Run this in a separate terminal while k6 is active. The canary reports LCP, FCP, and bet-place latency as the system is under load.

Open dashboards

Tool URL
Grafana http://localhost:3000
Jaeger http://localhost:16686

8. Limitations

  • Co-located load generation. On a single-VM setup, k6 competes with the services under test for CPU and RAM. Observed latencies will be pessimistic; throughput ceilings will be optimistic (k6 itself may become the bottleneck before the services do).

  • Stubbed external services. reCAPTCHA validation is bypassed in the test environment. The Fast Track integration is disabled (the RabbitMQ producer is stubbed). The EVO wallet is stubbed. These stubs remove real-world latency and failure modes from the test.

  • Single Postgres instance. Production may use read replicas to offload query traffic. The test environment runs a single instance, so Postgres will saturate earlier than in a replicated deployment.

  • No Redis Cluster. Redis runs as a single instance. In production, a cluster or sentinel setup would provide higher throughput and failover.

  • rt WebSocket lacks a Redis adapter. The socket.io gateway in the rt service does not use a Redis adapter for pub/sub. This means horizontal scaling requires sticky sessions, and per-instance socket capacity is bounded by the in-process connection Map.

  • k6 WebSocket scenario scope. The k6 WebSocket scenario measures transport-level metrics (handshake time, message round-trip). It does not exercise full game logic, which requires multi-step stateful interactions that are better validated by the Playwright canary.

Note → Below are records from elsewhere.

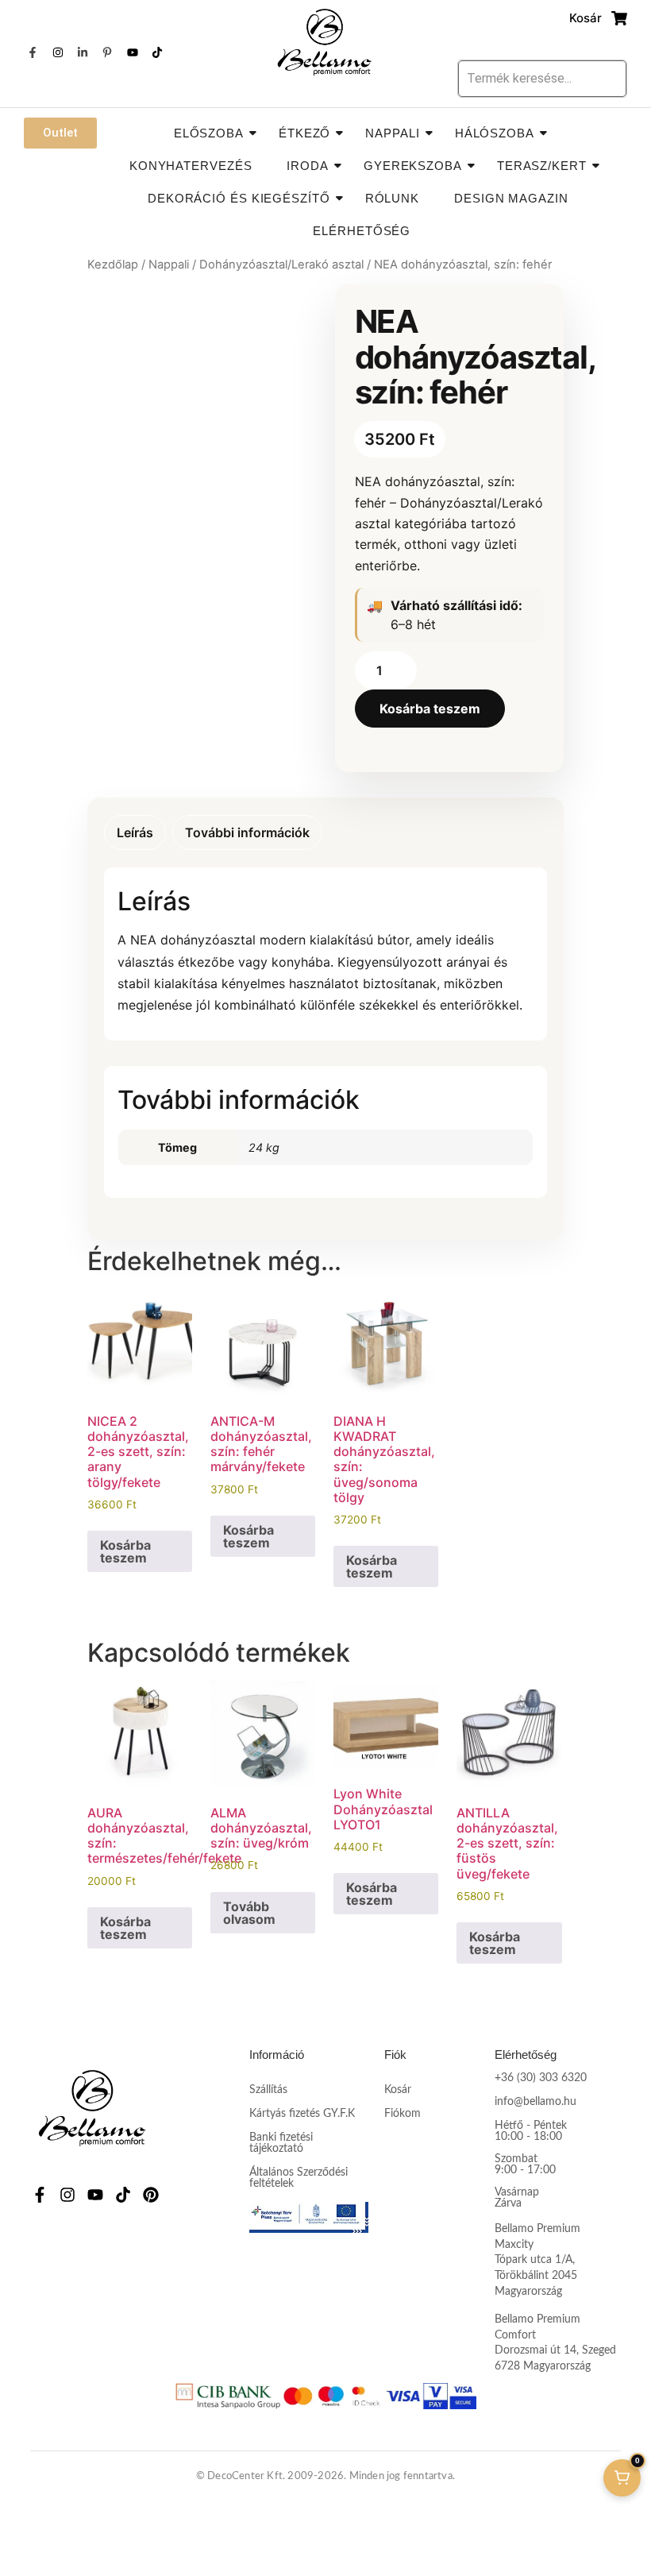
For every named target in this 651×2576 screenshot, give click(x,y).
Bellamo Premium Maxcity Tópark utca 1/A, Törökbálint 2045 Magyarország (537, 2259)
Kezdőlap (112, 264)
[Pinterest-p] (107, 52)
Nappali (392, 133)
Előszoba (209, 133)
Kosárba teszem (429, 708)
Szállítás (268, 2089)
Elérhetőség (361, 231)
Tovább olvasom (249, 1912)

9. Kernel Tuning Checklist (Load Generator)

These settings are required on the load generator machine to sustain 10,000+ concurrent connections. Apply them before running the stepped ramp.

Setting Command Value Rationale
Open file limit ulimit -n 65536 65536 Each TCP socket consumes one file descriptor. The default limit (typically 1024) is insufficient for 10k connections.
Listen backlog sysctl net.core.somaxconn=65535 65535 Increases the accept queue depth for listening sockets, preventing connection drops under burst.
TIME_WAIT reuse sysctl net.ipv4.tcp_tw_reuse=1 1 Allows reuse of sockets in TIME_WAIT state for new outbound connections, reclaiming ports faster.
Local port range sysctl net.ipv4.ip_local_port_range="1024 65535" 1024-65535 Expands the ephemeral port range from the default (~28k ports) to ~64k ports.
FIN timeout sysctl net.ipv4.tcp_fin_timeout=15 15 seconds Reduces the time sockets spend in FIN_WAIT_2 state, accelerating teardown. Default is 60 seconds.
System-wide fd limit sysctl fs.file-max=2097152 2097152 Raises the kernel-level cap on open file descriptors across all processes.

To apply sysctl settings persistently, add them to /etc/sysctl.d/99-perf.conf and run sysctl --system. The ulimit setting must be configured in /etc/security/limits.conf or the shell profile for persistence.